Minnesota Woman's Dual Kidney Transplant Surgery Gives Other Patients More Options

MINNEAPOLIS (WCCO) -- A chance encounter at a business meeting has helped a Minnesota woman lead a much better life.

WCCO shares how a kidney transplant sent a doctor at Mayo Clinic on a new mission to heal more patients just like her.

Jolinda Conzemius battled through to be able to raise her daughter and get to work each day. She was diagnosed with Polycystic Kidney Disease at the age of 12.

"I was struggling to breathe. I was struggling to eat food. I couldn't sleep well. I couldn't move," Conzemius said.

"My kidneys grew in size to somewhere between a football each and a 2-liter bottle of coke each," she said.

Family and friends weren't a match to give Conzemius the kidney she badly needed. Until, a business meeting when she was teamed with a woman she barely knew.

"Six weeks later to the day we were in surgery and Dawn was basically saving my life," Conzemius said.

Jolinda's became the first laparoscopic surgery six years ago at Mayo Clinic to involve doing two things at once, removing her diseased kidneys and transplanting the new one.

▶ **Listed entries**

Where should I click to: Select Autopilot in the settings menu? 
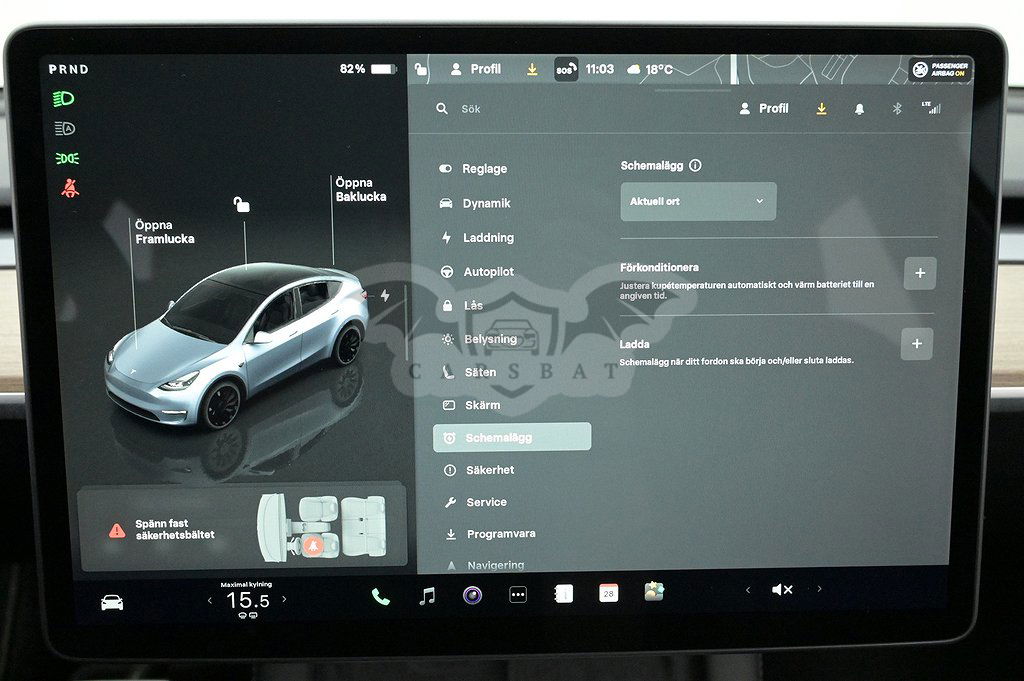click(487, 272)
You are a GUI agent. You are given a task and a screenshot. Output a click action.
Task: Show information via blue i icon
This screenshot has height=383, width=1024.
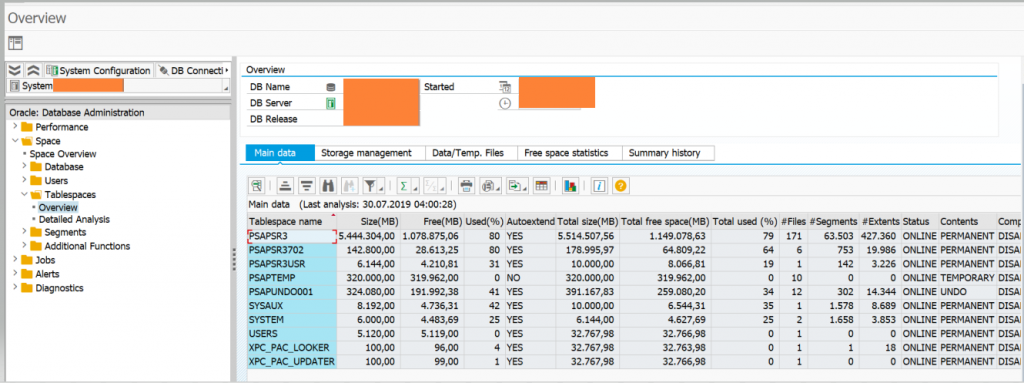(599, 186)
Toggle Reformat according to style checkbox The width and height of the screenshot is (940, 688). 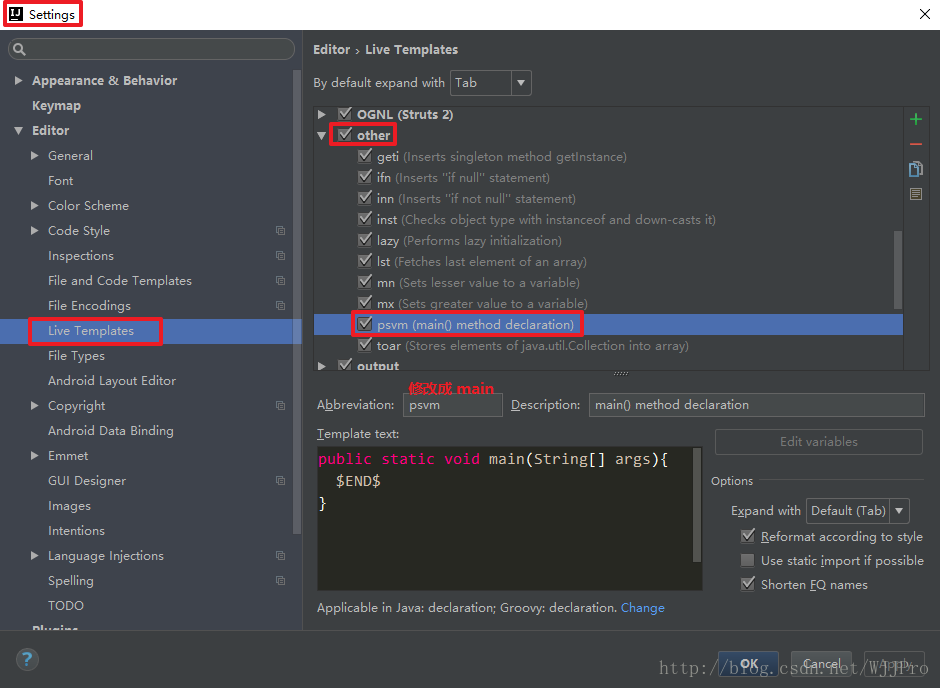(x=748, y=537)
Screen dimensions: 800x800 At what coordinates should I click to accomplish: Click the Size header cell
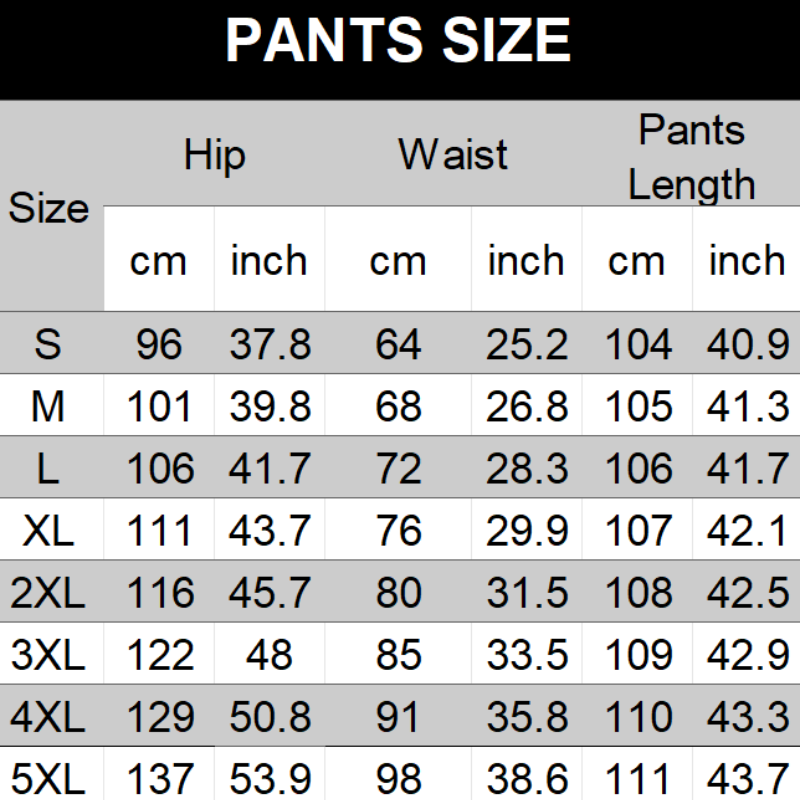point(50,208)
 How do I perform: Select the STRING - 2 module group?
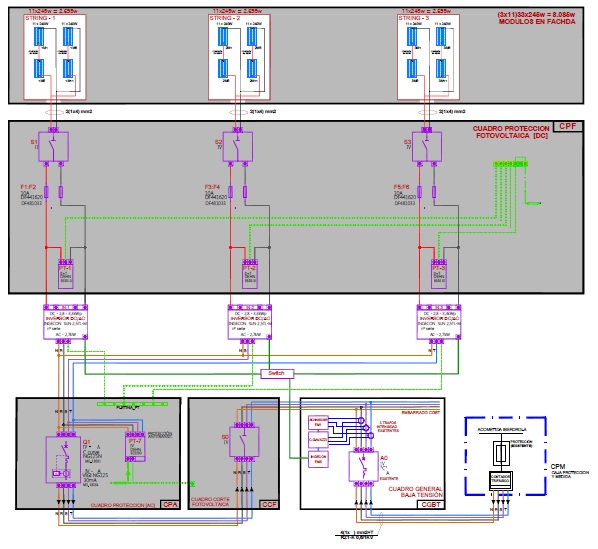[240, 58]
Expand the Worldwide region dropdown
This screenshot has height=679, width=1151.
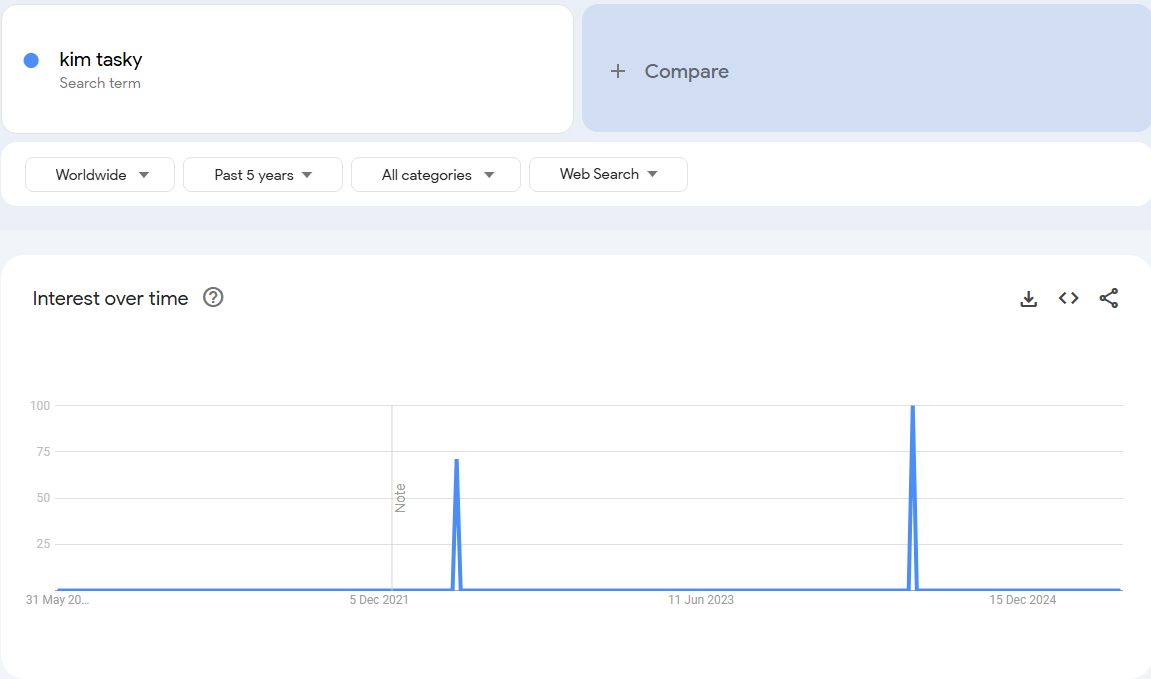(x=100, y=175)
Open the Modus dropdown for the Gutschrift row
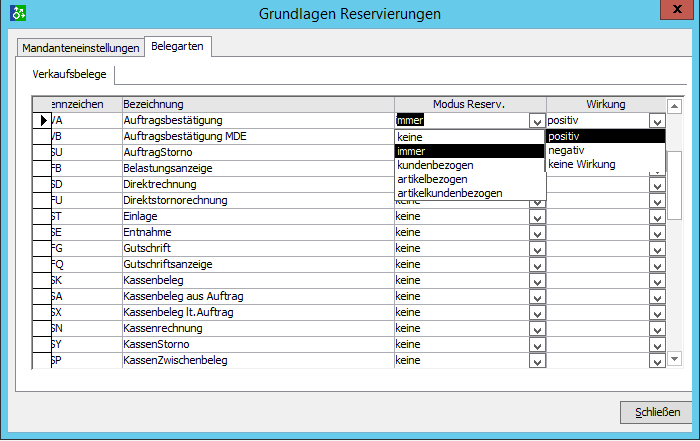This screenshot has width=700, height=441. [537, 249]
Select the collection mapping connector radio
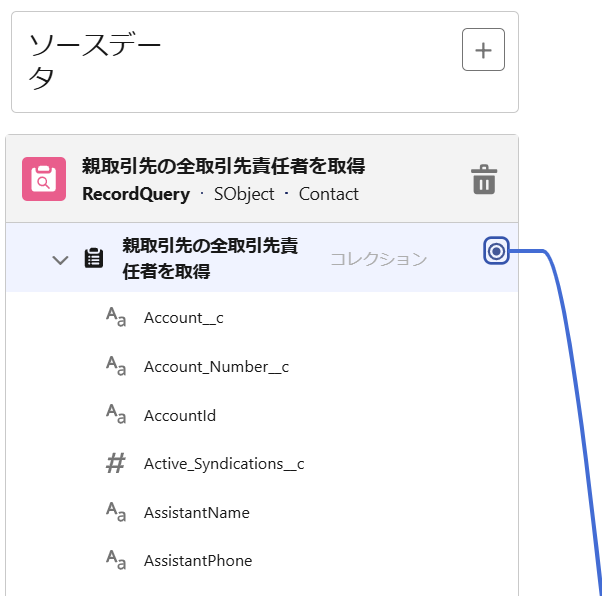This screenshot has width=602, height=596. pos(496,251)
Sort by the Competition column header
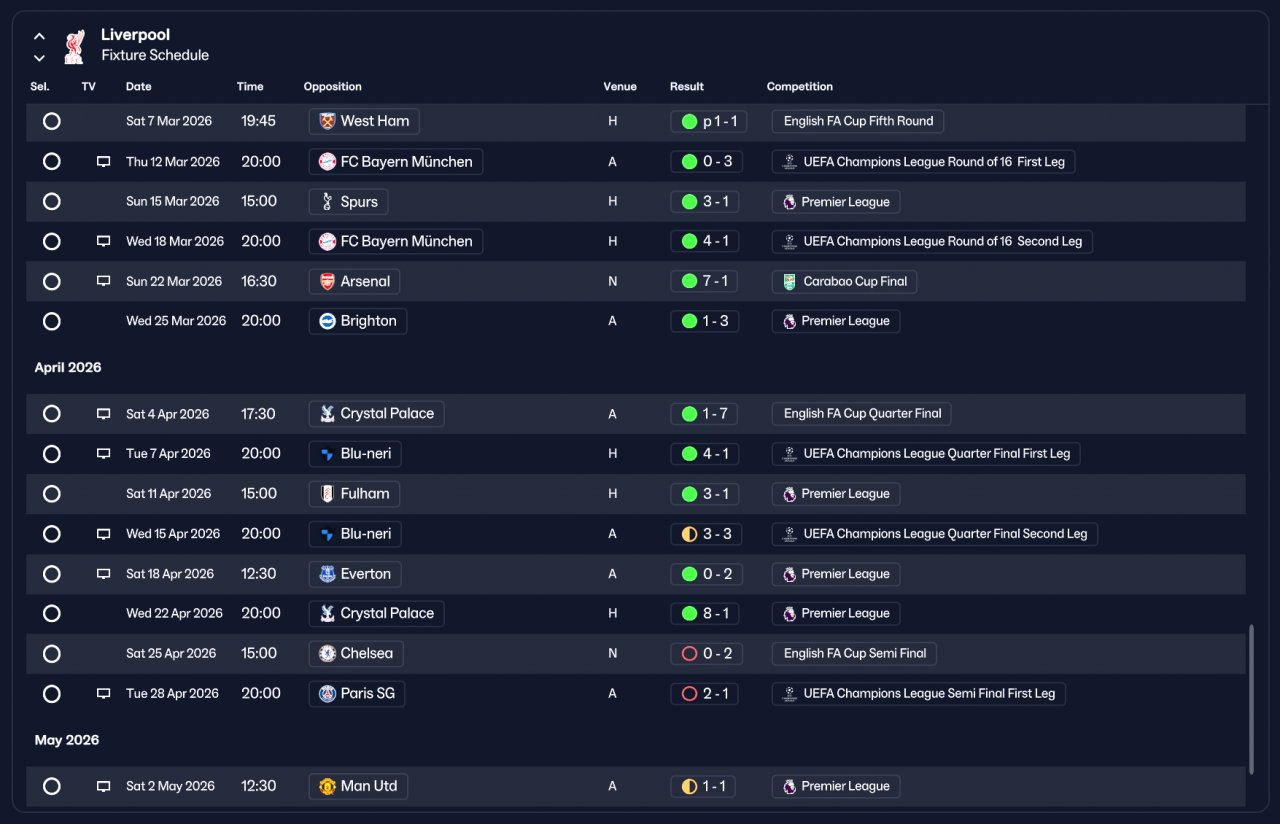 click(x=800, y=87)
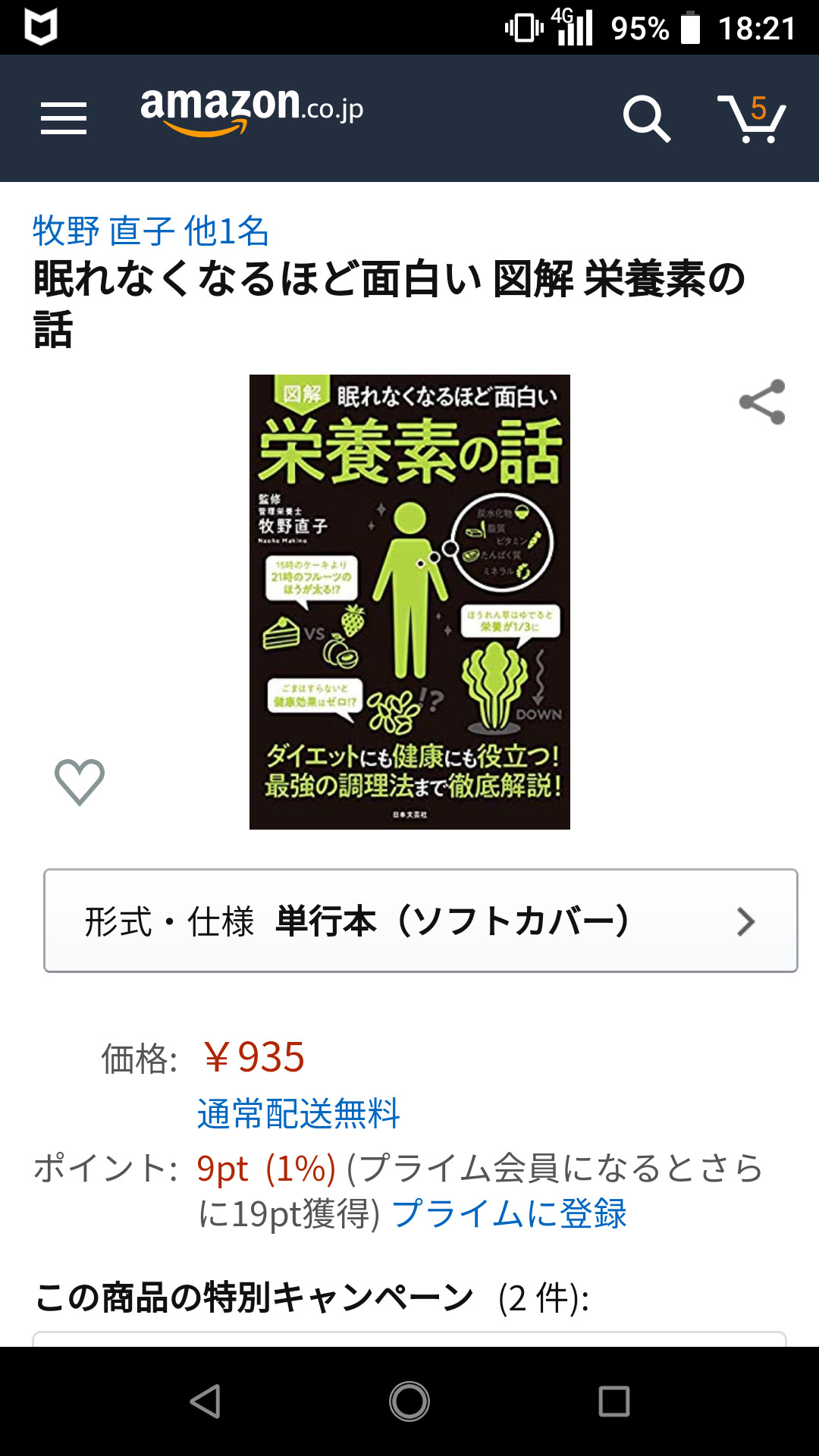Open the hamburger navigation menu
The height and width of the screenshot is (1456, 819).
click(x=64, y=118)
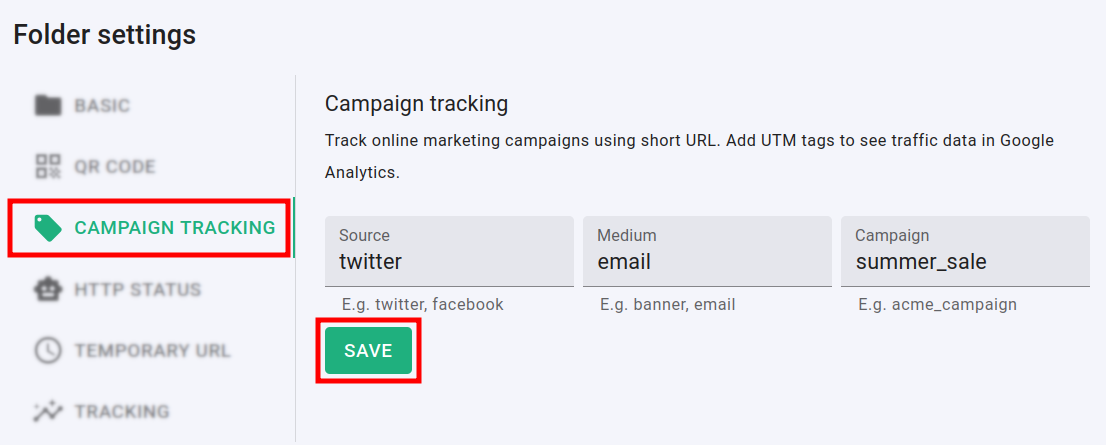This screenshot has height=445, width=1106.
Task: Focus the Medium field containing email
Action: (707, 262)
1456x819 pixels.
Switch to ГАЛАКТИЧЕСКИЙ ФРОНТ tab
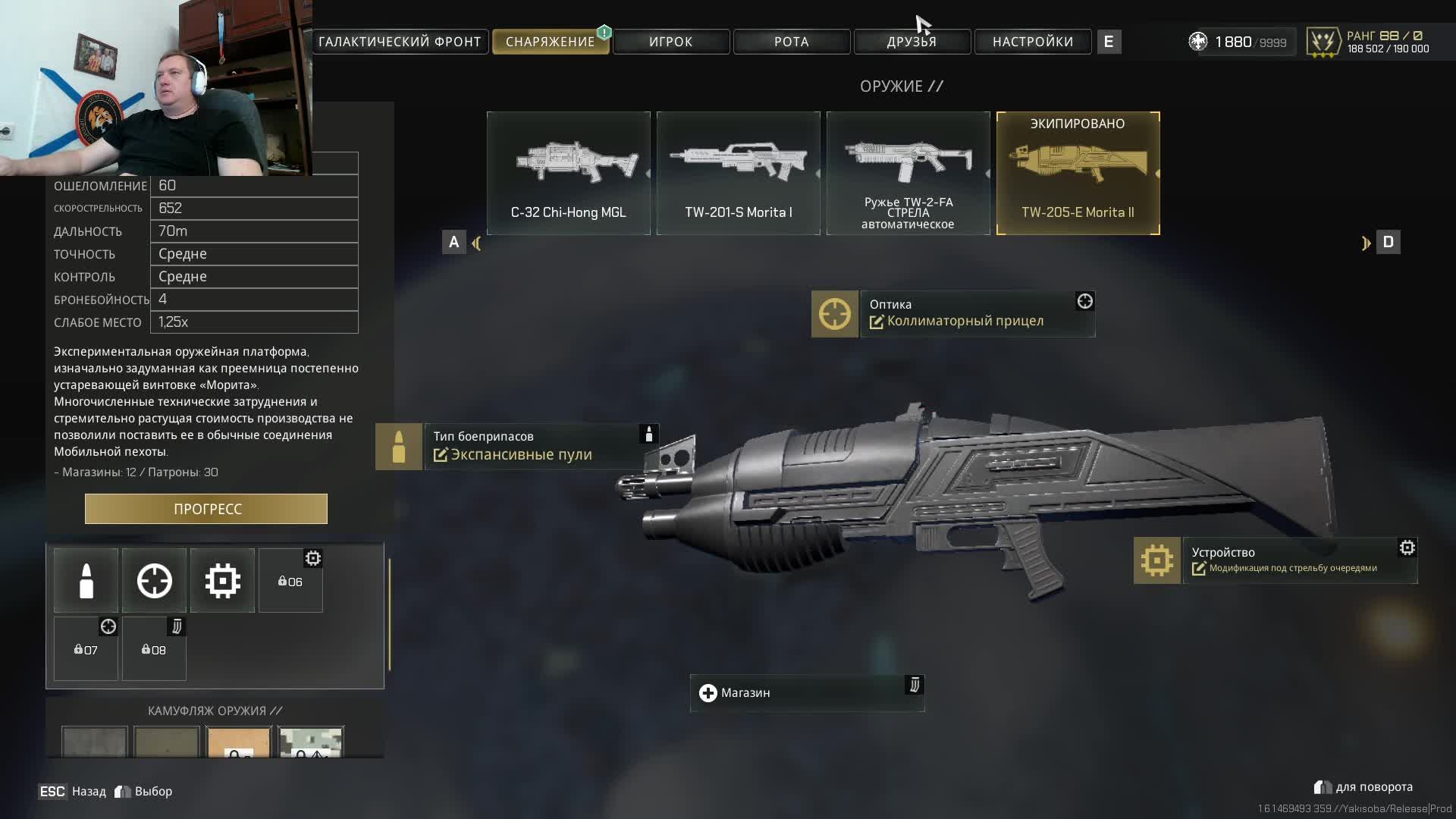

▶ **The task**
Resume the news story about Jolinda Conzemius's dual kidney surgery at Mayo Clinic, beginning after its last sentence. The records are separate material and have no connection to the text.

▶ **Task answer**
"After doing this surgery separately for many years, Jolinda was the first one who came in and said can we do this all at once?"

Mayo Dr. Mikel Prieto made it possible. He's done the same for more than 50 other patients since.

His study just published in the American Journal of Transplantation gives more surgeons a road map to do the same.

"Today's success with kidney transplant is in the high 90's and in this particular group this success rate has been 100% they all have done well," Dr. Prieto said.

"I feel amazing. I run three or four times a week. I work out. I run on the treadmill. I think I'm probably one of the healthiest 49-year-olds out there," Conzemius said.

That includes Conzemius. Who credits her doctor's empathy for developing the dual surgery and for giving her the chance to dance at her daughter's small wedding later this month. Something that not long ago, didn't seem possible.

"By getting a living donor and having the surgery I will live an extra 40 years," she said.

Without Dawn Odenthal's kidney, Conzemius would have gone on dialysis and joined the list of 100,000  other people in the US waiting for a kidney. Conzemius hopes this story reminds people to consider kidney donation.  She says every healthy person has two and you only need one.